Work required: Beginning with the line that has "You are a GUI", reproduce each remaining line of the data exactly, down to and including the last.

*** Stored data Section Begins ***

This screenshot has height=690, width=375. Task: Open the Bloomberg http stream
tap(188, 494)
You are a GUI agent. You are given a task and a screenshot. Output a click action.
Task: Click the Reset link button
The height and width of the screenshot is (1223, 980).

*** Stored data Section Ends ***

Solution for this exercise:
You are a GUI agent. You are given a task and a screenshot. Output a click action.
Task: Click the Reset link button
The height and width of the screenshot is (1223, 980).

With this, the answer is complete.